▶ _WORK ORDER_
In the copy, keep every line below as it is and leave out the pictures.

· · · ·

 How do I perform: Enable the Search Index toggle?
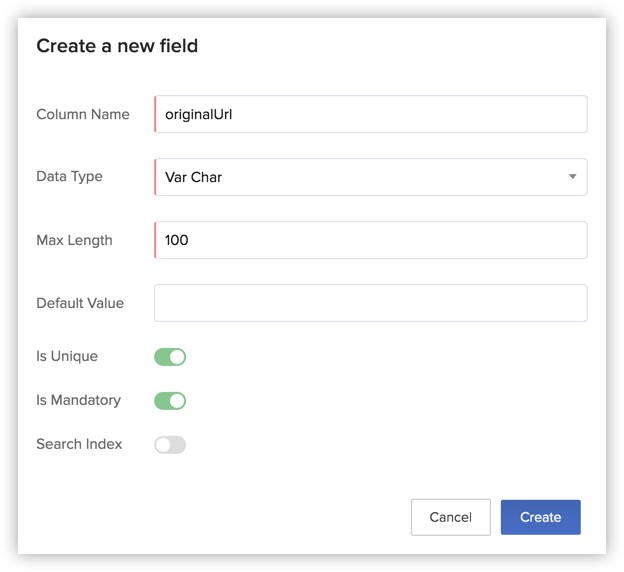[x=170, y=445]
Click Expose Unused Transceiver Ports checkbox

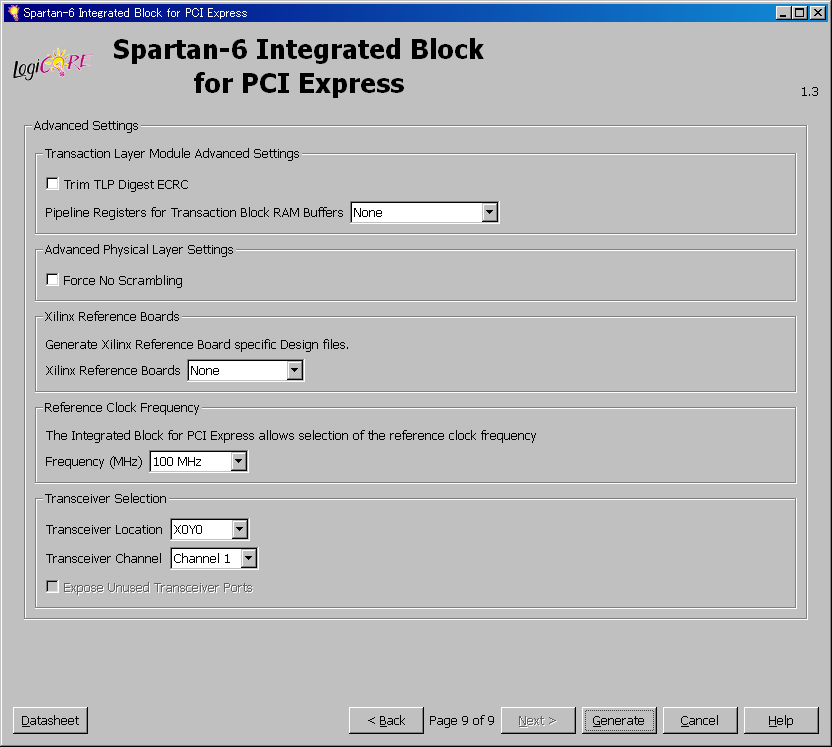53,588
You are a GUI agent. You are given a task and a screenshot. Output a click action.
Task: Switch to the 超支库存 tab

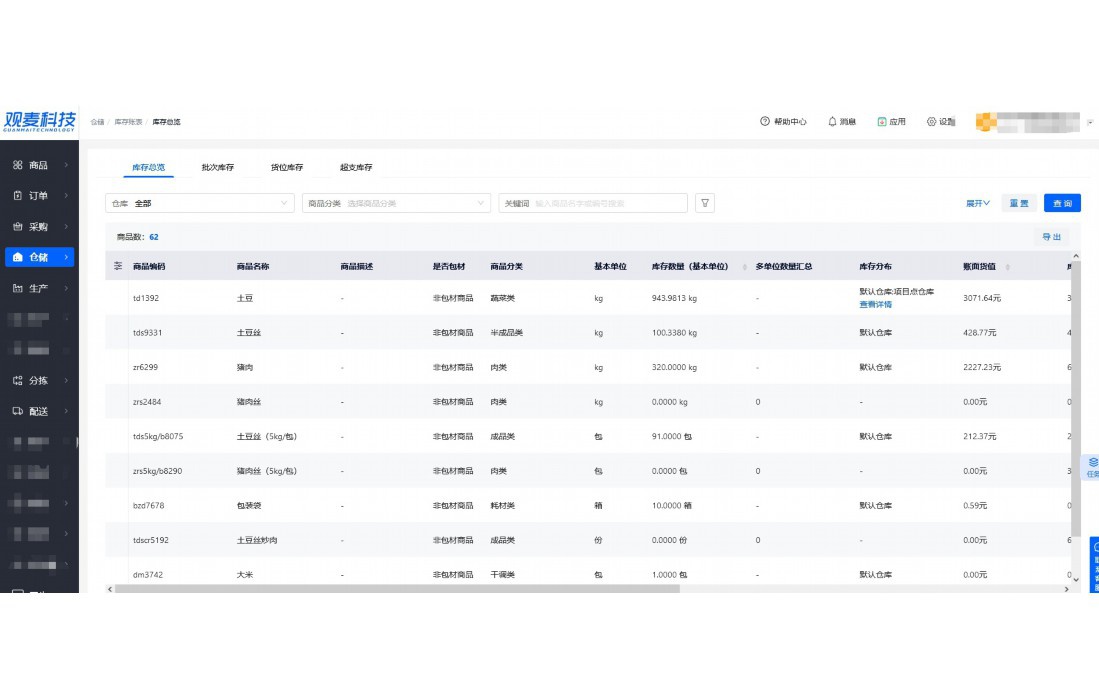355,167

· · · ·

▶ _EXERCISE SOLUTION_
 How do I perform: Enable the Search Index toggle?
[x=170, y=445]
Click Expose Unused Transceiver Ports checkbox

53,588
You are a GUI agent. You are given a task and a screenshot. Output a click action.
Task: Switch to the 超支库存 tab

355,167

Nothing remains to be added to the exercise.